Segment Start: DATASET ENTRIES
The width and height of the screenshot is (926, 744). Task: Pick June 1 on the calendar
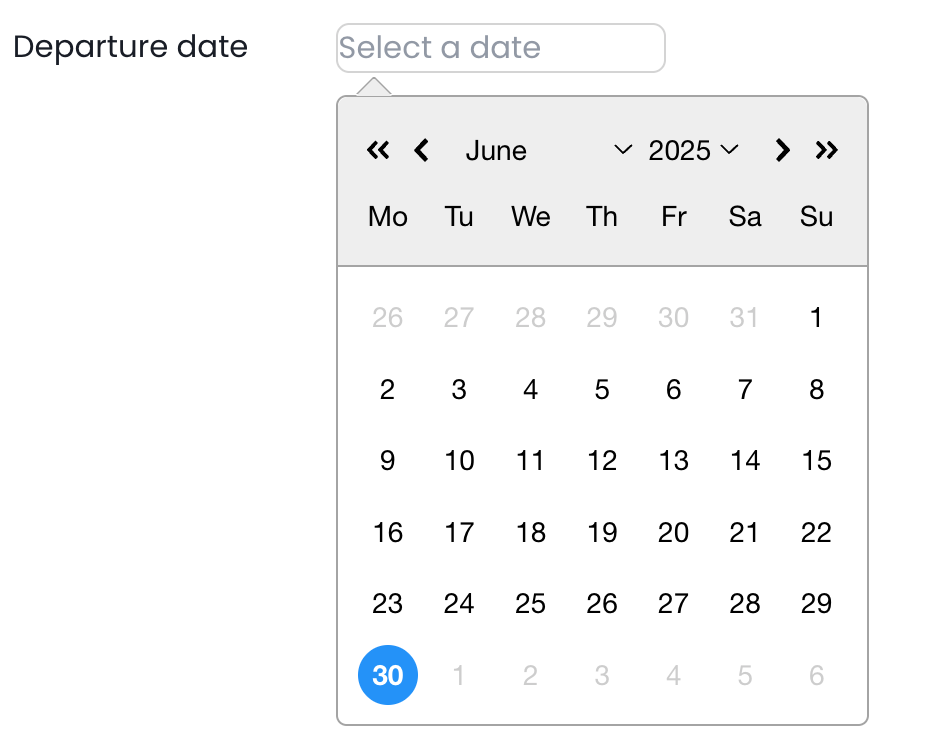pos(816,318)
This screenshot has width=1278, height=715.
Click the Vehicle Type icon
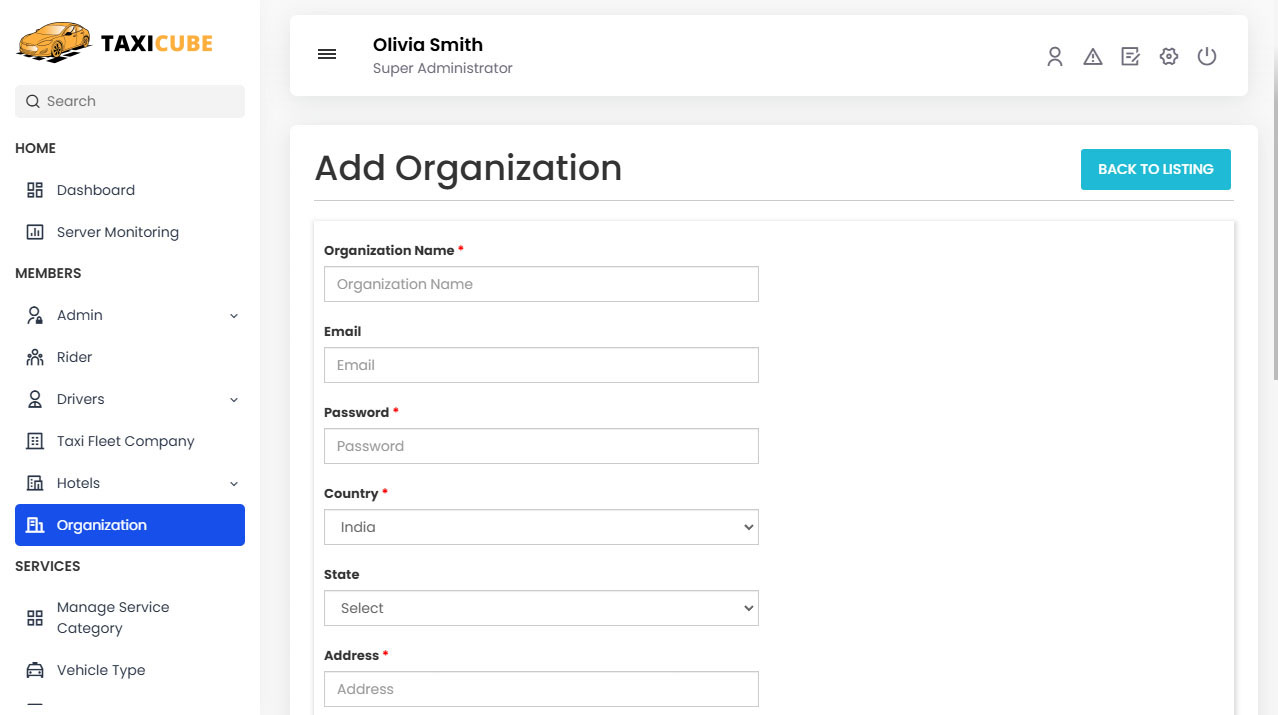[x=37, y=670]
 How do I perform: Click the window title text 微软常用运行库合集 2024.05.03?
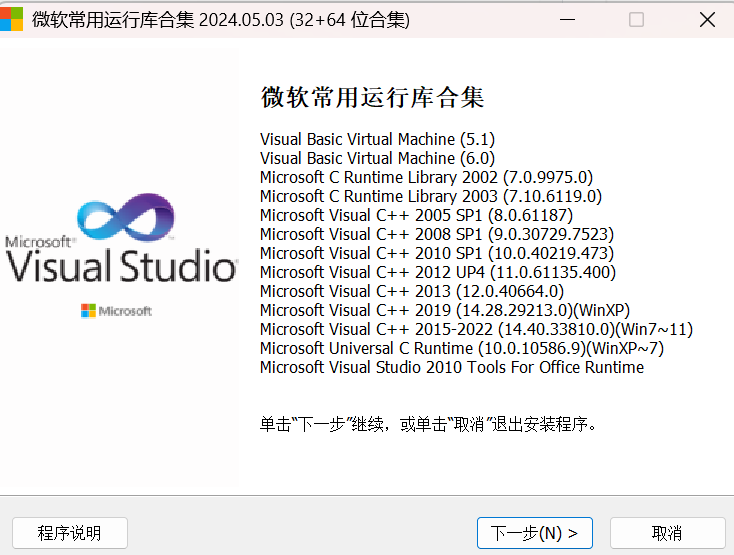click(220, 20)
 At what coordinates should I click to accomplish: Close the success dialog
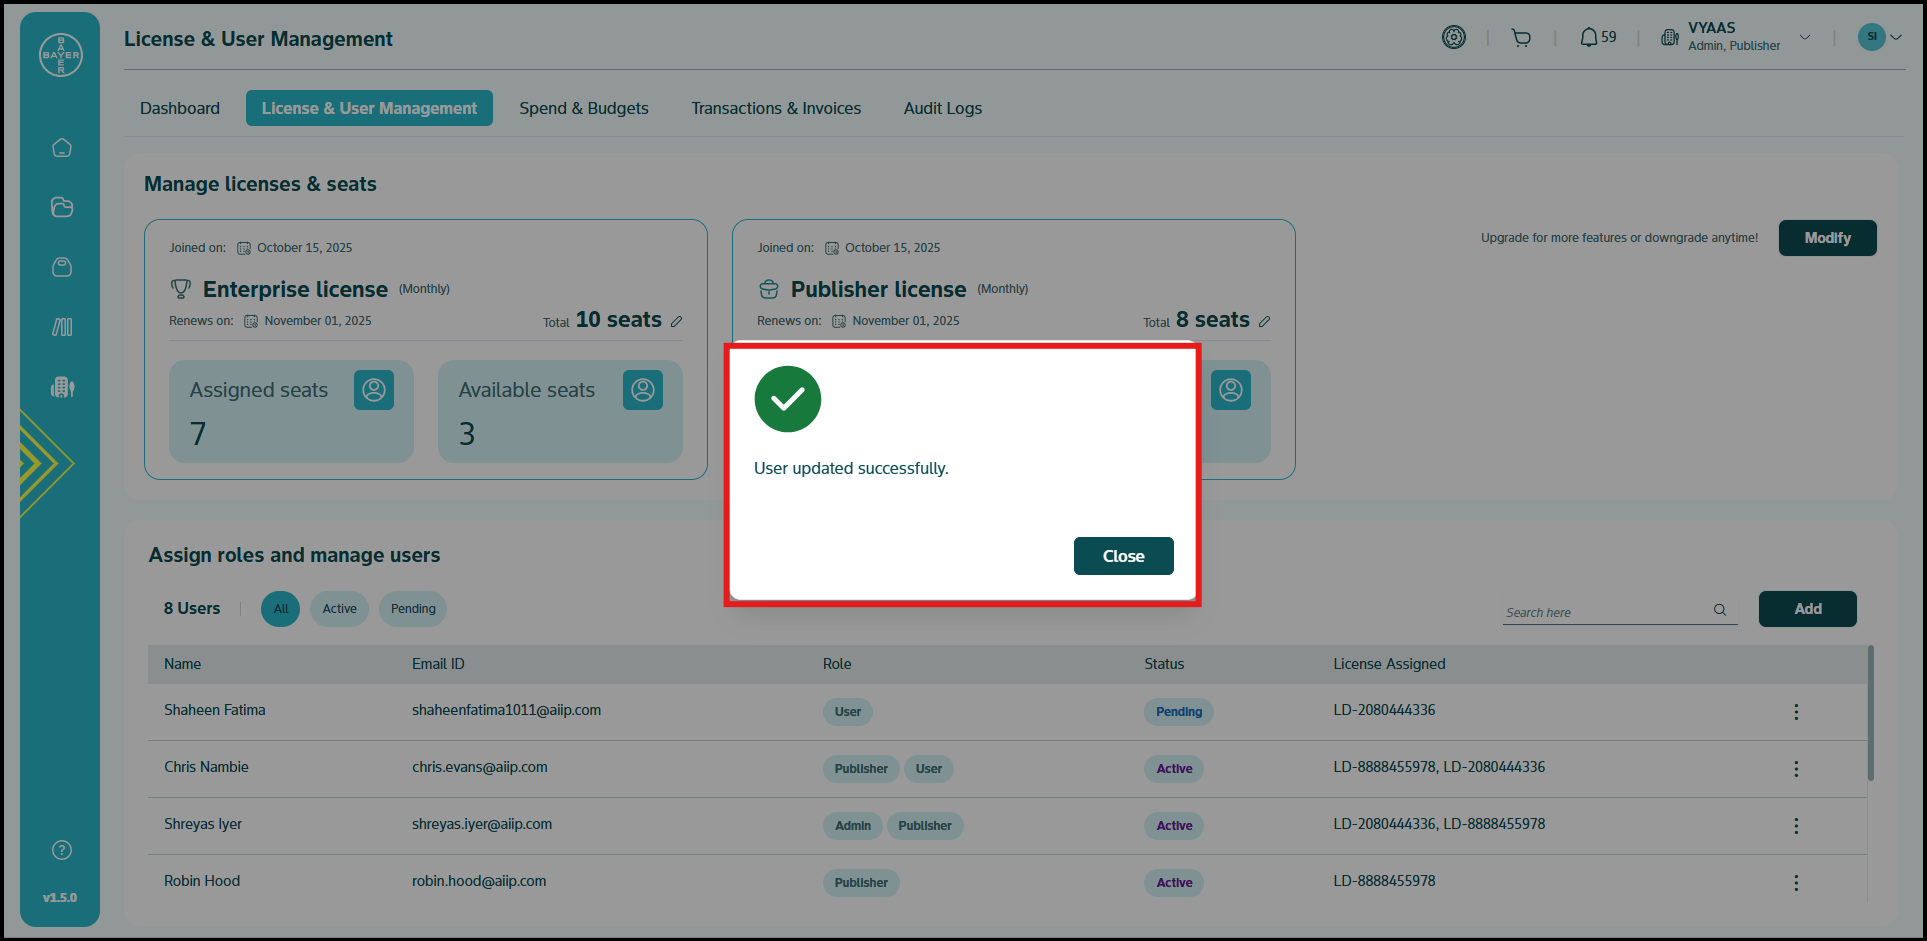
Segment End: DATASET ENTRIES
INSTRUCTIONS TO FOLLOW ▸
All of the data gets printed again exactly; the pictures do not.

OUTPUT FOR THIS EXERCISE ▸
The width and height of the screenshot is (926, 744). Task: Pick June 1 on the calendar
pos(816,318)
This screenshot has width=1278, height=715.
Click the Vehicle Type icon
[x=37, y=670]
 How do I perform: Click the window title text 微软常用运行库合集 2024.05.03?
click(220, 20)
 At what coordinates should I click to accomplish: Close the success dialog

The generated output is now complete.